The bill expands and protects access to tobacco‑cessation counseling and medications—especially for Medicaid/CHIP enrollees and minors—and boosts outreach, but does so at appreciable near‑term federal cost and with likely increased program, provider, and longer‑term state budget pressures.
Medicaid and CHIP enrollees (including pregnant women) will gain guaranteed coverage of counseling and FDA‑approved tobacco‑cessation medications, with no prior authorization or cost‑sharing, increasing access to quitting services and likely improving quit rates and health outcomes.
States receive an enhanced 90% federal Medicaid/CHIP match (FMAP) for cessation services and outreach for five years, substantially reducing near‑term state budget burdens for implementing and promoting these benefits.
Minors keep existing or expanded coverage for counseling and pharmacotherapy (the Act preserves enhanced pediatric mental‑health and medication coverage), protecting youth access and preventing rollbacks of benefits.
The five‑year enhanced 90% FMAP significantly increases federal spending over that period, raising federal budget outlays and costs borne by taxpayers.
When the temporary enhanced FMAP expires after five years, states may face substantially higher ongoing costs to maintain expanded cessation benefits and outreach, creating future state budget pressure.

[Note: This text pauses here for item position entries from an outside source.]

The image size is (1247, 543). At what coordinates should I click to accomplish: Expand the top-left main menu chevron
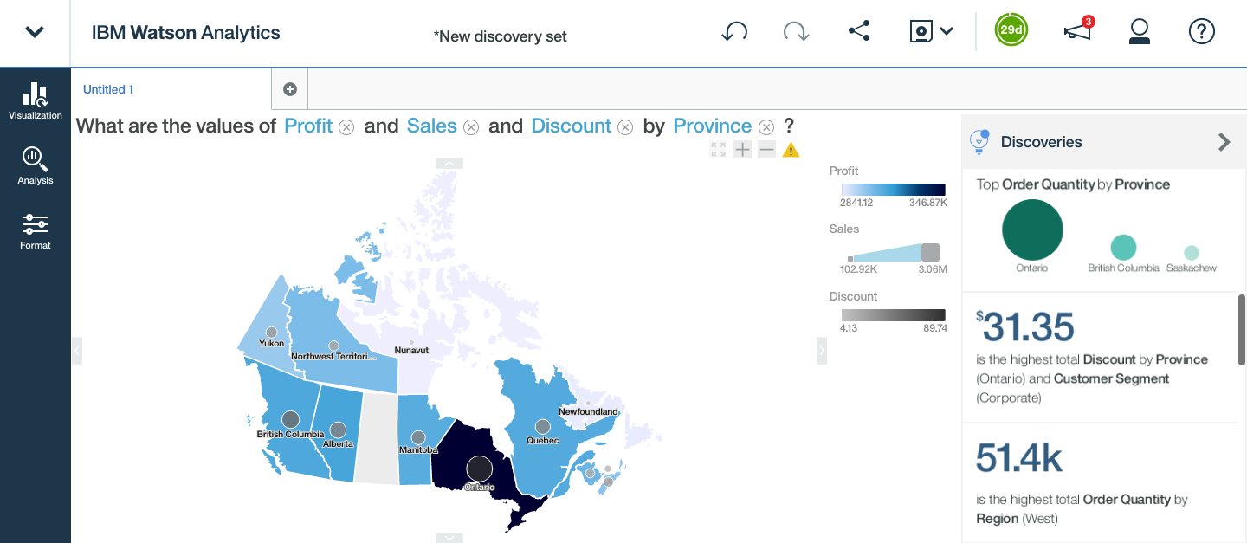pos(35,32)
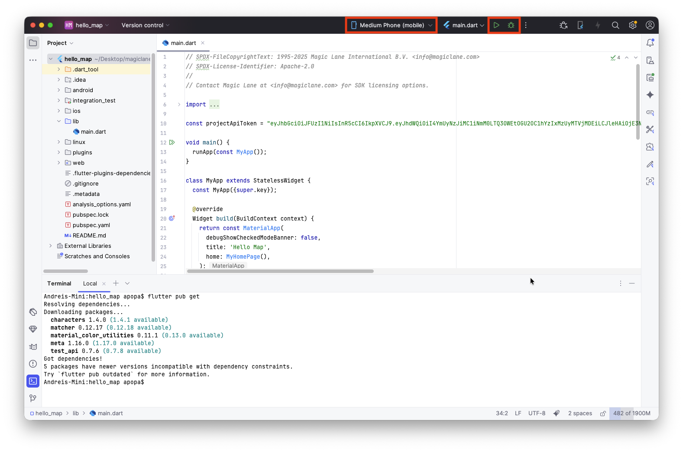Expand the android folder in project tree
683x452 pixels.
[59, 90]
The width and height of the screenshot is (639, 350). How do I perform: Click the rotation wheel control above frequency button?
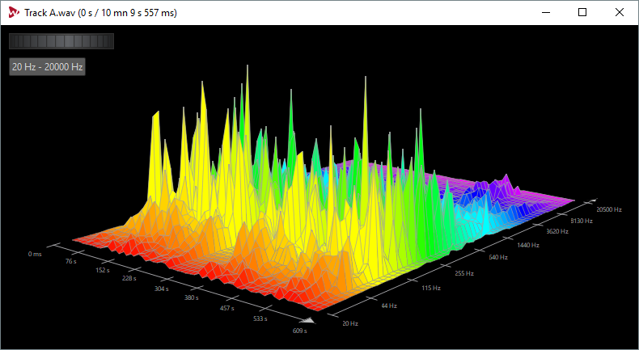(x=61, y=41)
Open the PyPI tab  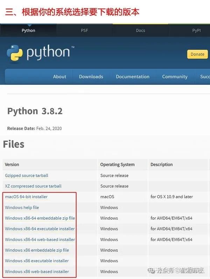click(x=196, y=30)
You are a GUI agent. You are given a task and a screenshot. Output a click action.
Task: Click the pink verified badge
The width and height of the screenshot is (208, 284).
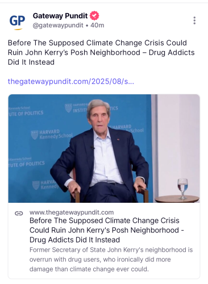coord(94,16)
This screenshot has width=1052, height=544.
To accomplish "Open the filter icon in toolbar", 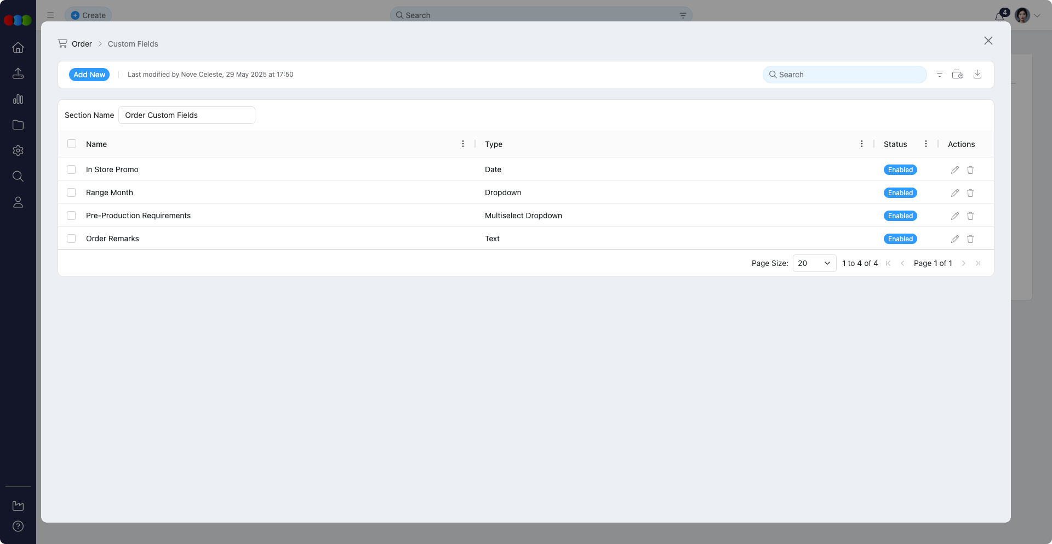I will pos(939,75).

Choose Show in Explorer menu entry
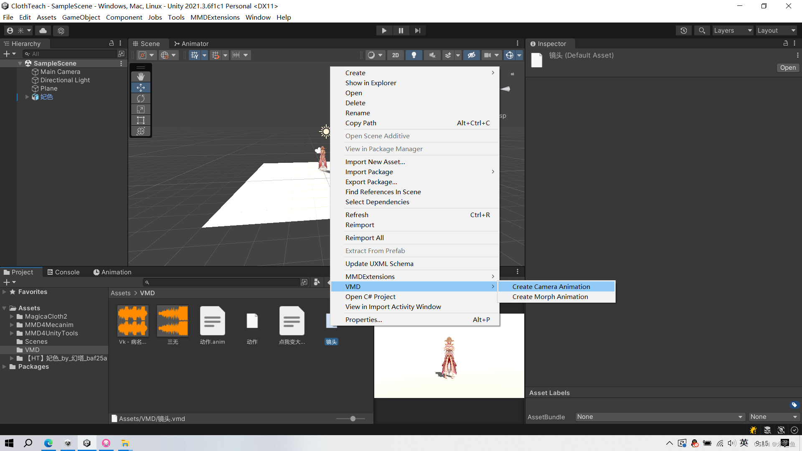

Removing prior authorization and cost‑sharing will likely increase utilization and program costs, shifting administrative and financial burdens to managed care plans, providers, and pharmacies.
Based on analysis of 4 sections of legislative text.
Requires Medicaid and CHIP to cover counseling and FDA‑approved tobacco cessation drugs, bans certain cost‑sharing/prior authorization, and provides a temporary 90% federal match for five years.
Introduced June 12, 2025 by Lisa Blunt Rochester · Last progress June 12, 2025
Requires Medicaid and CHIP to cover counseling and FDA‑approved pharmacotherapy for tobacco cessation for enrollees, bans specified cost‑sharing and prior authorization for those services, and provides a temporary enhanced federal match (90% FMAP) for those cessation services and related outreach for five years. States must monitor and promote comprehensive cessation services to beneficiaries and clinicians, and protections preserve coverage for people under 18.